Records drawn from a dataset:
[Start of Attachment]

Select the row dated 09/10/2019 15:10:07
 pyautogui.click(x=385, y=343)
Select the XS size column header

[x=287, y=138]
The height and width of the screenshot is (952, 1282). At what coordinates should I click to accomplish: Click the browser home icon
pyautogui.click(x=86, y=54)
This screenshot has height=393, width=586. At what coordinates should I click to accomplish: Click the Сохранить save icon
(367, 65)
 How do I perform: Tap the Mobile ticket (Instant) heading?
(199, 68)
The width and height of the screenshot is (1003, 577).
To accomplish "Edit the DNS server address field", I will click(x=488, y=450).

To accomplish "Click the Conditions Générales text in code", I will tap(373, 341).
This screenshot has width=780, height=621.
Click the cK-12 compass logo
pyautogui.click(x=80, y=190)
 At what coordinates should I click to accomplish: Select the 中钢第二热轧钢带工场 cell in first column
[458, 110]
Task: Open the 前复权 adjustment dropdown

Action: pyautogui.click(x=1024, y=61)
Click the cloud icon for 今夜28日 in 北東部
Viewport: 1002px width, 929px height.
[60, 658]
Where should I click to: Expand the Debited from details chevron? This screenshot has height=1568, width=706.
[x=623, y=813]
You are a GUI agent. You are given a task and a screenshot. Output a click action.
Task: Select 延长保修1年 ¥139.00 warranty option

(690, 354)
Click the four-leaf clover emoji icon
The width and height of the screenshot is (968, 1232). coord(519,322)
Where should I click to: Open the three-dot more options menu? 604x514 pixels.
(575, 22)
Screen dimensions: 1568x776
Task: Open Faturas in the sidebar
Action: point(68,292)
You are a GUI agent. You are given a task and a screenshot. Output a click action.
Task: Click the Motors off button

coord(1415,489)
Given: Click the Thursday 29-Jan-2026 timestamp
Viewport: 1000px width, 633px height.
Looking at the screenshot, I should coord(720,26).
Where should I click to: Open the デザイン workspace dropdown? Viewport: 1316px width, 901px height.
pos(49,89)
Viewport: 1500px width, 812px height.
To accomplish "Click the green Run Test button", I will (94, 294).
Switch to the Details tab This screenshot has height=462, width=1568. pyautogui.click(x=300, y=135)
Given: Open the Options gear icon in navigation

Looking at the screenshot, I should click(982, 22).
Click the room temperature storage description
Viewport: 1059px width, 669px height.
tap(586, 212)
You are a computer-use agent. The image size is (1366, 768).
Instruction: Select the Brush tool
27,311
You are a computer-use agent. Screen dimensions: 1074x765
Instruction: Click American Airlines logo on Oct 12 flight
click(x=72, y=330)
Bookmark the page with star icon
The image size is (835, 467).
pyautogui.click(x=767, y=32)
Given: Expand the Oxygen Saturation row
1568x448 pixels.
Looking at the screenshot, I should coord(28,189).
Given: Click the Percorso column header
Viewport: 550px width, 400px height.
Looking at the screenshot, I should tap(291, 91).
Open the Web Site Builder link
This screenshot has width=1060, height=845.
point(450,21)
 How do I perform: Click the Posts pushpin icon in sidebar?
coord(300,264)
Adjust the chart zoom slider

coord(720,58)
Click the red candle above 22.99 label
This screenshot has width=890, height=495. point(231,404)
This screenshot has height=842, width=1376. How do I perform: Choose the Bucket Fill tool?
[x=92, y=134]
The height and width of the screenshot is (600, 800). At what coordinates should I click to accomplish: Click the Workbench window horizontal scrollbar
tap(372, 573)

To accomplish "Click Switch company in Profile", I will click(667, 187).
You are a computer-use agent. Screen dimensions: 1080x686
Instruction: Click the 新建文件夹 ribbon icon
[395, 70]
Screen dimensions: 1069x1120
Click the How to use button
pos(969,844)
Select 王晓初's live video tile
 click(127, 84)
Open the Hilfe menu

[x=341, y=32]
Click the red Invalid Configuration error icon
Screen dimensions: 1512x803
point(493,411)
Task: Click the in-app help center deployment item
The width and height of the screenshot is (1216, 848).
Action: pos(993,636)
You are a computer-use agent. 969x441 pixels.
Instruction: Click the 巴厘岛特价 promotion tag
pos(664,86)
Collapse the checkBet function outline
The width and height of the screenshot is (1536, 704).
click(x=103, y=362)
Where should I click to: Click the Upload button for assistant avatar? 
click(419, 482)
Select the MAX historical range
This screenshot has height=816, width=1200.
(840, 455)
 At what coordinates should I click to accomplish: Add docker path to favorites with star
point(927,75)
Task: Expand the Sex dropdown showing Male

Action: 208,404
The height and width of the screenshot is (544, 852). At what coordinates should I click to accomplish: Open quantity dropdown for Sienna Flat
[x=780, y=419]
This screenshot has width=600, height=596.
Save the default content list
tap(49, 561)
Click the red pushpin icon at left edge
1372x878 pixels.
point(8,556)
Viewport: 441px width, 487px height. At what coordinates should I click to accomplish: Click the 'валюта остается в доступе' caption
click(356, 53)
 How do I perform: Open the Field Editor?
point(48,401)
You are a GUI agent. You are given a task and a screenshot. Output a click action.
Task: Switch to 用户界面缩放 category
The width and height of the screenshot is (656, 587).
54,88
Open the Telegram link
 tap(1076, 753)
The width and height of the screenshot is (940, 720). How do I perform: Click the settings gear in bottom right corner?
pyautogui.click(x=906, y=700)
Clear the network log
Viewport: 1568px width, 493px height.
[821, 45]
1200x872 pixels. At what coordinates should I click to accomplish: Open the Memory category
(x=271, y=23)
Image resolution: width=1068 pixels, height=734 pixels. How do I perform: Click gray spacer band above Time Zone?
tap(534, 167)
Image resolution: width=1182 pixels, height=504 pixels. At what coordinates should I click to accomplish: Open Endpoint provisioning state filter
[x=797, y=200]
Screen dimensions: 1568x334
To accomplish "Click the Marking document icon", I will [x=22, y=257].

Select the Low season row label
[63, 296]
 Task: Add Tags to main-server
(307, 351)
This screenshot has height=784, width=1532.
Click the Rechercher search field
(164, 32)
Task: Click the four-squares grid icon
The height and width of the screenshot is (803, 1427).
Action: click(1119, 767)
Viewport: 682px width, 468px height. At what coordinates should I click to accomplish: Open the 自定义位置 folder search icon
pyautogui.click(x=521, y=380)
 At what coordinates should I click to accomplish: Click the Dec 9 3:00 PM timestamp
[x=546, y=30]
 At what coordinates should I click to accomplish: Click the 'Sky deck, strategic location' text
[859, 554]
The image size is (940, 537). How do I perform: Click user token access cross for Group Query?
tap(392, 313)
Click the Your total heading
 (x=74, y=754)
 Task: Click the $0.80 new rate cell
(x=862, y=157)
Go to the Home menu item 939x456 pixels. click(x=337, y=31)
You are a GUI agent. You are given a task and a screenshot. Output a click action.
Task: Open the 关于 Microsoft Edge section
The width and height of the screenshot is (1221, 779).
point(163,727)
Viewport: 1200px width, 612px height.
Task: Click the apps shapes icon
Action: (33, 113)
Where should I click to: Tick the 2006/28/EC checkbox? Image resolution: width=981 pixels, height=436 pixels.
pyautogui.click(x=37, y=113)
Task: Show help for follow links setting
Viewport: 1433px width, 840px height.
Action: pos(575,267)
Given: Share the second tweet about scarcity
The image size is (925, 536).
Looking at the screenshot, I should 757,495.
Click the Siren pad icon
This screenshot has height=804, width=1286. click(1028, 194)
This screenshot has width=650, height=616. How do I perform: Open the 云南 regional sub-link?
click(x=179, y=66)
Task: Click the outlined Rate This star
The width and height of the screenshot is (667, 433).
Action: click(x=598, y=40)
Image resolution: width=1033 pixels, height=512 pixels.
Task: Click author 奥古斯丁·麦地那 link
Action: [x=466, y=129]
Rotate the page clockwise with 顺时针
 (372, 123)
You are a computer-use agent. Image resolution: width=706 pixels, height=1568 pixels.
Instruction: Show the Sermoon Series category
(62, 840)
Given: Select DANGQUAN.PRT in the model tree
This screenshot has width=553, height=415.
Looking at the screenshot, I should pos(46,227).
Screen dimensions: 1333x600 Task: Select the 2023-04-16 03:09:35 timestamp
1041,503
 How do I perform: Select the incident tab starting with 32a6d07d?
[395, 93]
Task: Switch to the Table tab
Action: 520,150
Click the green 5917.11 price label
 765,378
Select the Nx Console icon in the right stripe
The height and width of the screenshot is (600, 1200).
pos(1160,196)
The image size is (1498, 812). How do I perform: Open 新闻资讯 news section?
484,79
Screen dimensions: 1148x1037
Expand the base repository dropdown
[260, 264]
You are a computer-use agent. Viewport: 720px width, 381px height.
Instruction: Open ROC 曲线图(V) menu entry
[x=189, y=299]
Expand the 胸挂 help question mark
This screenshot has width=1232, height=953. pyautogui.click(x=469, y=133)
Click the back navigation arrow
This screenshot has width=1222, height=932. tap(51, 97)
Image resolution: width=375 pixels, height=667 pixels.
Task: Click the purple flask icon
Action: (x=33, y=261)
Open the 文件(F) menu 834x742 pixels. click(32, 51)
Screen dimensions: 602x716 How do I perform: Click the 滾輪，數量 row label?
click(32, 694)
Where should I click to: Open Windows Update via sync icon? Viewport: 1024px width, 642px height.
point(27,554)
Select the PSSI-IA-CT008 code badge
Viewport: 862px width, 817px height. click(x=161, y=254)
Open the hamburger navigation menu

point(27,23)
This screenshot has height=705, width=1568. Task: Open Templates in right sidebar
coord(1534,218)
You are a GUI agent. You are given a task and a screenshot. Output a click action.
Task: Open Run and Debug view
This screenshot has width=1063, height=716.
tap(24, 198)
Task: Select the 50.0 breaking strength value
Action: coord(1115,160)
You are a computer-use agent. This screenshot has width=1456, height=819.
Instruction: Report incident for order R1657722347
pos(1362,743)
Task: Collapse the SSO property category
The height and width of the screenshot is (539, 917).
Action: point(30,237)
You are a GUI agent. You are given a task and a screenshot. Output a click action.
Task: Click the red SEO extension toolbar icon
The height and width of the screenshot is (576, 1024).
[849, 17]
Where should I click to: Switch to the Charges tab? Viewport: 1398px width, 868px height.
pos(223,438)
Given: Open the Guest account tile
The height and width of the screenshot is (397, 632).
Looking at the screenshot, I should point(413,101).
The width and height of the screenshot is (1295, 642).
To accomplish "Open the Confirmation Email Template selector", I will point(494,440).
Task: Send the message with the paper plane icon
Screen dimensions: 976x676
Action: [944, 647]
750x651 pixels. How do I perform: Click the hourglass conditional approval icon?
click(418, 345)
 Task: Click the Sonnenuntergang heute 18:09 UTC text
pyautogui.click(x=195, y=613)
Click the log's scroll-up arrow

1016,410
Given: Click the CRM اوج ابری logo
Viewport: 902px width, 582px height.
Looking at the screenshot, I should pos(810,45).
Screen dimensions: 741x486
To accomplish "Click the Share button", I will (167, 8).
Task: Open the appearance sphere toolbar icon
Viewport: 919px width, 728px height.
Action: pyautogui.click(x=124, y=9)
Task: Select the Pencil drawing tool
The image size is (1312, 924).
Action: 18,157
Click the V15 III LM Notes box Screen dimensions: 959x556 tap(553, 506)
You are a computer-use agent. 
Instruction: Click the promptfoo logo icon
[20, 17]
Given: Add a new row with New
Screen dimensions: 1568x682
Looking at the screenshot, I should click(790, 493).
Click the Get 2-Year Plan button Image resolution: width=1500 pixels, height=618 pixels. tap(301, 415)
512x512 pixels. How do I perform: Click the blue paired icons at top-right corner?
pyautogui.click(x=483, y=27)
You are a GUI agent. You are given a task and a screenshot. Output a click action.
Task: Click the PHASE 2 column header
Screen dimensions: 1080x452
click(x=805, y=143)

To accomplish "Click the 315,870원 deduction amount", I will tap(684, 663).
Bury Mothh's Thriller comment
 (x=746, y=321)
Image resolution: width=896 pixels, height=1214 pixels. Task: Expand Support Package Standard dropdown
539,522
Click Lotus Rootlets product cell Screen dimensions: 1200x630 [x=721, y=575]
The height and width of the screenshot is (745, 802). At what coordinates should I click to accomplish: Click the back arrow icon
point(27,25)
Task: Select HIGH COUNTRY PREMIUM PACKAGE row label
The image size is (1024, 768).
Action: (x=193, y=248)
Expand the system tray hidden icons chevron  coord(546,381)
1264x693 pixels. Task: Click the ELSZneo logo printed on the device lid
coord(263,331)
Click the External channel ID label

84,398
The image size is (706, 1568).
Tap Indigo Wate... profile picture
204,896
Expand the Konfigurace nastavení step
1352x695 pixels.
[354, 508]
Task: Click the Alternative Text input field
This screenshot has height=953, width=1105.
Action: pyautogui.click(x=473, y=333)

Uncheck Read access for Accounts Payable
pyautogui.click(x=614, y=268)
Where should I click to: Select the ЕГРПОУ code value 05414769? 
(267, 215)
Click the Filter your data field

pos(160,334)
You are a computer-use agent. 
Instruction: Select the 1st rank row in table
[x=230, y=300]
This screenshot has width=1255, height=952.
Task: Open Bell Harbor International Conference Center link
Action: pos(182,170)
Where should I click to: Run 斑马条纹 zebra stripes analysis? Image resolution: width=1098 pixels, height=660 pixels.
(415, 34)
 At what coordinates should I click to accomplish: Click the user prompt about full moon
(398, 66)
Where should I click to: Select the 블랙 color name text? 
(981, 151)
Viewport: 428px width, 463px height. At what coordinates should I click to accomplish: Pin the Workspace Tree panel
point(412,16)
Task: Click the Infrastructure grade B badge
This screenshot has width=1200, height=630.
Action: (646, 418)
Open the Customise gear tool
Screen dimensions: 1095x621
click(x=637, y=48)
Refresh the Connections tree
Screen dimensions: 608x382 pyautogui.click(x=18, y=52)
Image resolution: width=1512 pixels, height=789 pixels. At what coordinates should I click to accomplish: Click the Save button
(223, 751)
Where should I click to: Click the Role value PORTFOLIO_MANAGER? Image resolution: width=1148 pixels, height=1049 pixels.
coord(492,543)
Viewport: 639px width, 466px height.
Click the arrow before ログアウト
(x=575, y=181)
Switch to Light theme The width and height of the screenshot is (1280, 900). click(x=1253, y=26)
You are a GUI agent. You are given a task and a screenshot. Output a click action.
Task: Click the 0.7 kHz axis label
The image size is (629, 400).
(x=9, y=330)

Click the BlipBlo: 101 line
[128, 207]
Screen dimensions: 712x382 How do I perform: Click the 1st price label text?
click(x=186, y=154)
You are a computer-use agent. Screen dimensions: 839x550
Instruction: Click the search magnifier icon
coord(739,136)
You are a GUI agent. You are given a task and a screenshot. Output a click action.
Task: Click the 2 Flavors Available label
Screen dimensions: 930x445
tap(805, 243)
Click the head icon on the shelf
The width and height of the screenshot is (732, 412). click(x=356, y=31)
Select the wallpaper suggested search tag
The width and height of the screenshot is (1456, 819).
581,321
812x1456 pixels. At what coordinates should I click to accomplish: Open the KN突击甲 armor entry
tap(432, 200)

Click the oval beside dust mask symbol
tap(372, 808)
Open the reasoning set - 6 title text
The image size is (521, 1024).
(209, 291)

[End of Attachment]

WHAT IS BEING ASKED
In the records above, some lines hold the word "computer"; copy each such line.

YOUR SOLUTION
You are a computer-use agent. The image size is (1366, 768).
You are a computer-use agent. Screen dimensions: 1074x765
You are a computer-use agent. Screen dimensions: 1080x686
You are a computer-use agent. 969x441 pixels.
You are a computer-use agent. Image resolution: width=706 pixels, height=1568 pixels.
You are a computer-use agent. Viewport: 720px width, 381px height.
You are a computer-use agent. This screenshot has width=1456, height=819.
You are a computer-use agent. 
You are a computer-use agent. 
You are a computer-use agent. Screen dimensions: 839x550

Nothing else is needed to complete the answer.